Task to complete:
Output only the entries, exactly as given, without the pictures.

Records for the task:
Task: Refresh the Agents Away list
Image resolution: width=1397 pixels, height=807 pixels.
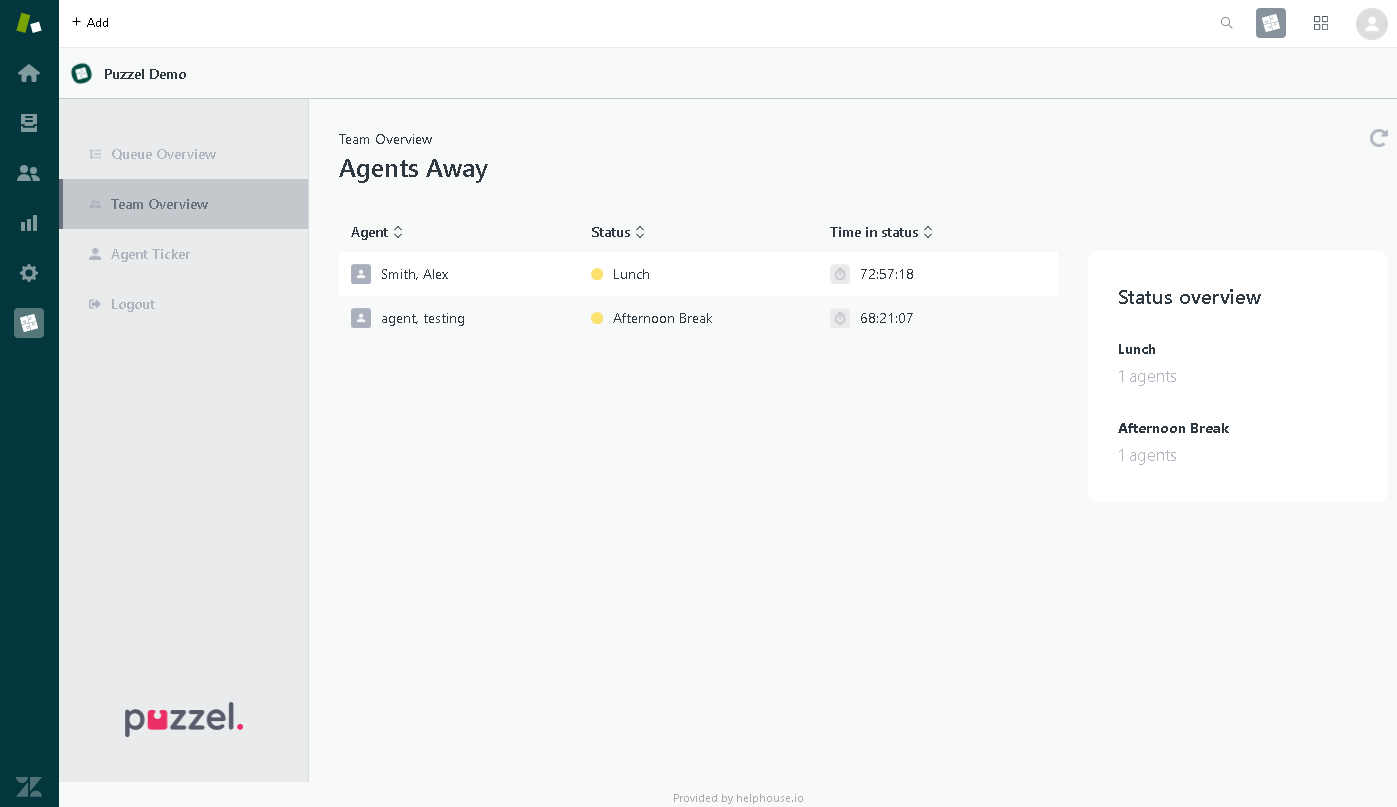Action: 1378,138
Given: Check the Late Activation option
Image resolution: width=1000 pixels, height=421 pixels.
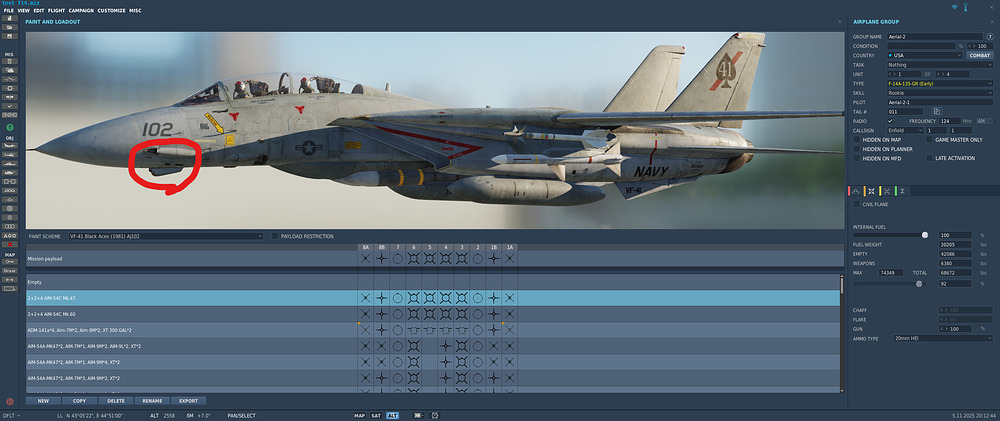Looking at the screenshot, I should (x=929, y=158).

The answer:
Task: Refresh the Agents Away list
Image resolution: width=1397 pixels, height=807 pixels.
Action: 1378,138
Given: Check the Late Activation option
Image resolution: width=1000 pixels, height=421 pixels.
Looking at the screenshot, I should (x=929, y=158).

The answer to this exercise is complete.